→ **What the task asks**
Rewrite all of the records below, changing "Screenshot" to "Image" and leaving everything else intact. Omit the pictures from your output.

Stored dataset items

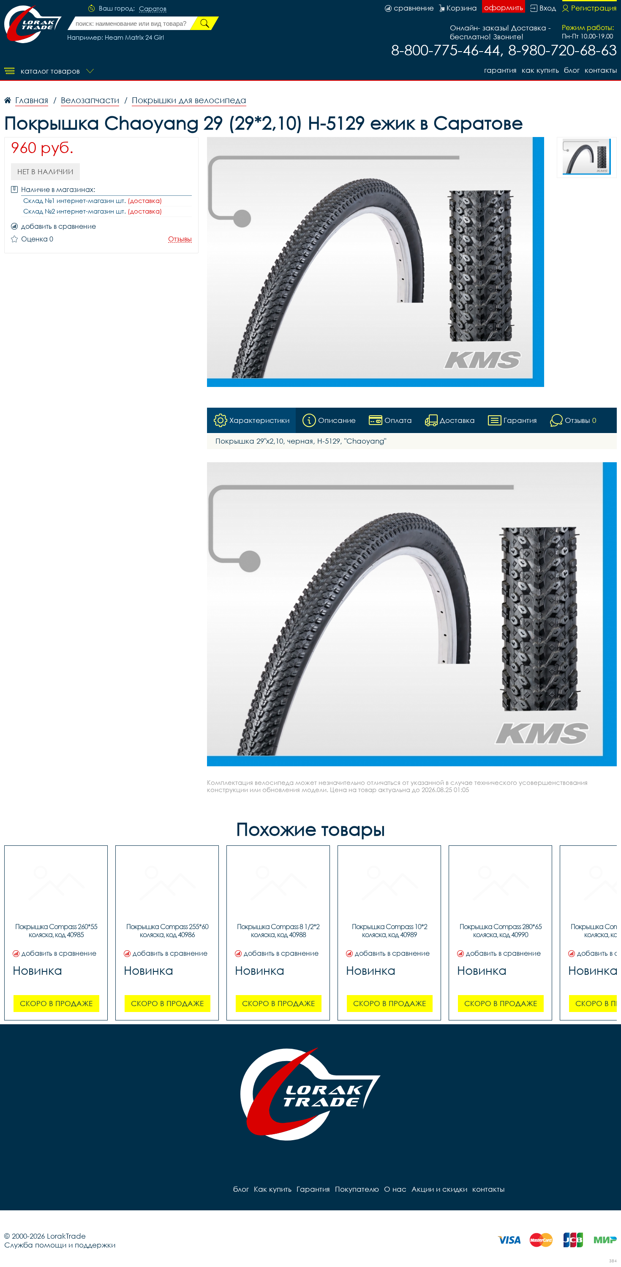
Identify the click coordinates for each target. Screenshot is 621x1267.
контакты (601, 70)
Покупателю (357, 1189)
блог (572, 70)
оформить (503, 7)
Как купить (540, 70)
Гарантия (500, 70)
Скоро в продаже (56, 1003)
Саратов (152, 8)
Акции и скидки (439, 1189)
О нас (395, 1189)
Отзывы (180, 239)
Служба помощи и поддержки (59, 1244)
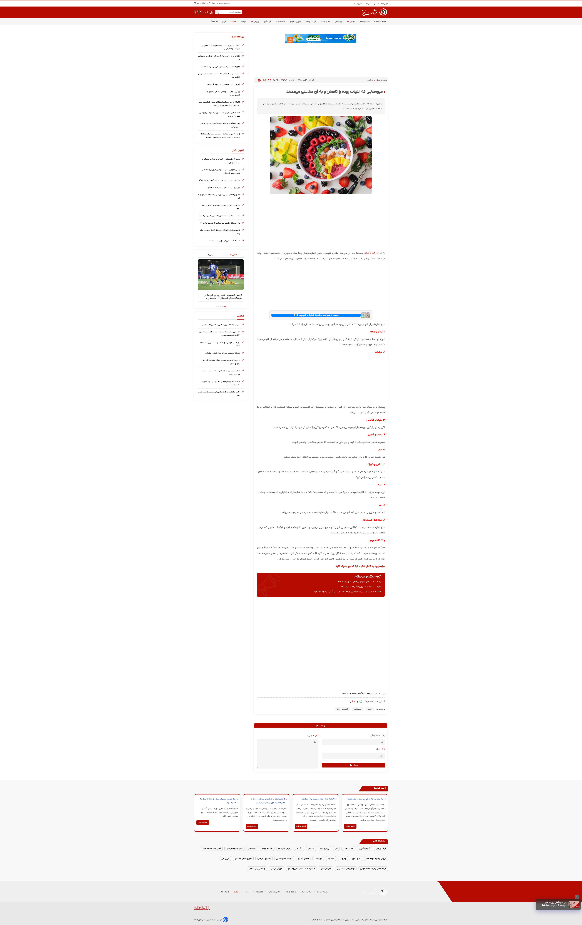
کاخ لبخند (318, 858)
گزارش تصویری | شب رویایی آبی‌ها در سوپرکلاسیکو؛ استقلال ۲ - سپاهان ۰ (223, 297)
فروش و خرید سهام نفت (376, 858)
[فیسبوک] (206, 11)
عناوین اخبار (365, 21)
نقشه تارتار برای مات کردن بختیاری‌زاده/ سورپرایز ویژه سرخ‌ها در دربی (220, 47)
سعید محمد (348, 848)
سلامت (233, 21)
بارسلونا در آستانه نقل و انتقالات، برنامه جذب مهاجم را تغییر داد (219, 75)
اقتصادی (281, 21)
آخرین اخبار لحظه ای (243, 858)
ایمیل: (378, 749)
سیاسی (352, 21)
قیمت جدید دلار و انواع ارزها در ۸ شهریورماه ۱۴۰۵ (359, 581)
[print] (259, 80)
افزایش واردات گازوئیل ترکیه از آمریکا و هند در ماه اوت (220, 232)
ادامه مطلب (350, 826)
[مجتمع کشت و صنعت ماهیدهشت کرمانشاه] (321, 38)
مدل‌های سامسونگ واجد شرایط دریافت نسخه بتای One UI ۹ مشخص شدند (219, 334)
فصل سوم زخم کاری (234, 848)
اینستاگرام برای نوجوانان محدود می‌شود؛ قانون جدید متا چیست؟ (221, 383)
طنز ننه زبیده (267, 848)
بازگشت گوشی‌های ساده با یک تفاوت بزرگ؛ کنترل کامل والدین (220, 362)
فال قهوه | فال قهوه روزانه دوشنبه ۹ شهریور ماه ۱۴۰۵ (221, 207)
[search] (217, 12)
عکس (376, 3)
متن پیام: (310, 735)
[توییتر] (196, 11)
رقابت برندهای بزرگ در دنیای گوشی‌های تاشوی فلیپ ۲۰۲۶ (219, 394)
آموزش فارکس (276, 868)
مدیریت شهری (295, 21)
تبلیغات (368, 3)
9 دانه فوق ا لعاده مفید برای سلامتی (318, 799)
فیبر (370, 709)
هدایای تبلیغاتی (264, 858)
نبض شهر (252, 848)
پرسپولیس (324, 848)
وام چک (343, 858)
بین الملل (338, 21)
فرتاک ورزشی (381, 848)
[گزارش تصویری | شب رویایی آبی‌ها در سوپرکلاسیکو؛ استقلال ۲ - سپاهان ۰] (221, 274)
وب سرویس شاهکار (257, 868)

→ **Right answer**
Identify the click coordinates for each target. Image is 621x1267.
контакты (601, 70)
Покупателю (357, 1189)
блог (572, 70)
оформить (503, 7)
Как купить (540, 70)
Гарантия (500, 70)
Скоро в продаже (56, 1003)
Саратов (152, 8)
Акции и скидки (439, 1189)
О нас (395, 1189)
Отзывы (180, 239)
Служба помощи и поддержки (59, 1244)
کاخ لبخند (318, 858)
گزارش تصویری | شب رویایی آبی‌ها در سوپرکلاسیکو؛ استقلال ۲ - سپاهان ۰ (223, 297)
فروش و خرید سهام نفت (376, 858)
[فیسبوک] (206, 11)
عناوین اخبار (365, 21)
نقشه تارتار برای مات کردن بختیاری‌زاده/ سورپرایز ویژه سرخ‌ها در دربی (220, 47)
سعید محمد (348, 848)
سلامت (233, 21)
بارسلونا در آستانه نقل و انتقالات، برنامه جذب مهاجم را تغییر داد (219, 75)
اقتصادی (281, 21)
آخرین اخبار لحظه ای (243, 858)
ایمیل: (378, 749)
سیاسی (352, 21)
قیمت جدید دلار و انواع ارزها در ۸ شهریورماه ۱۴۰۵ (359, 581)
[print] (259, 80)
افزایش واردات گازوئیل ترکیه از آمریکا و هند در ماه اوت (220, 232)
ادامه مطلب (350, 826)
[مجتمع کشت و صنعت ماهیدهشت کرمانشاه] (321, 38)
مدل‌های سامسونگ واجد شرایط دریافت نسخه بتای One UI ۹ مشخص شدند (219, 334)
فصل سوم زخم کاری (234, 848)
اینستاگرام برای نوجوانان محدود می‌شود؛ قانون جدید متا چیست؟ (221, 383)
طنز ننه زبیده (267, 848)
بازگشت گوشی‌های ساده با یک تفاوت بزرگ؛ کنترل کامل والدین (220, 362)
فال قهوه | فال قهوه روزانه دوشنبه ۹ شهریور ماه ۱۴۰۵ (221, 207)
[search] (217, 12)
عکس (376, 3)
متن پیام: (310, 735)
[توییتر] (196, 11)
رقابت برندهای بزرگ در دنیای گوشی‌های تاشوی فلیپ ۲۰۲۶ (219, 394)
آموزش فارکس (276, 868)
مدیریت شهری (295, 21)
تبلیغات (368, 3)
9 دانه فوق ا لعاده مفید برای سلامتی (318, 799)
فیبر (370, 709)
هدایای تبلیغاتی (264, 858)
نبض شهر (252, 848)
پرسپولیس (324, 848)
وام چک (343, 858)
بین الملل (338, 21)
فرتاک ورزشی (381, 848)
[گزارش تصویری | شب رویایی آبی‌ها در سوپرکلاسیکو؛ استقلال ۲ - سپاهان ۰] (221, 274)
وب سرویس شاهکار (257, 868)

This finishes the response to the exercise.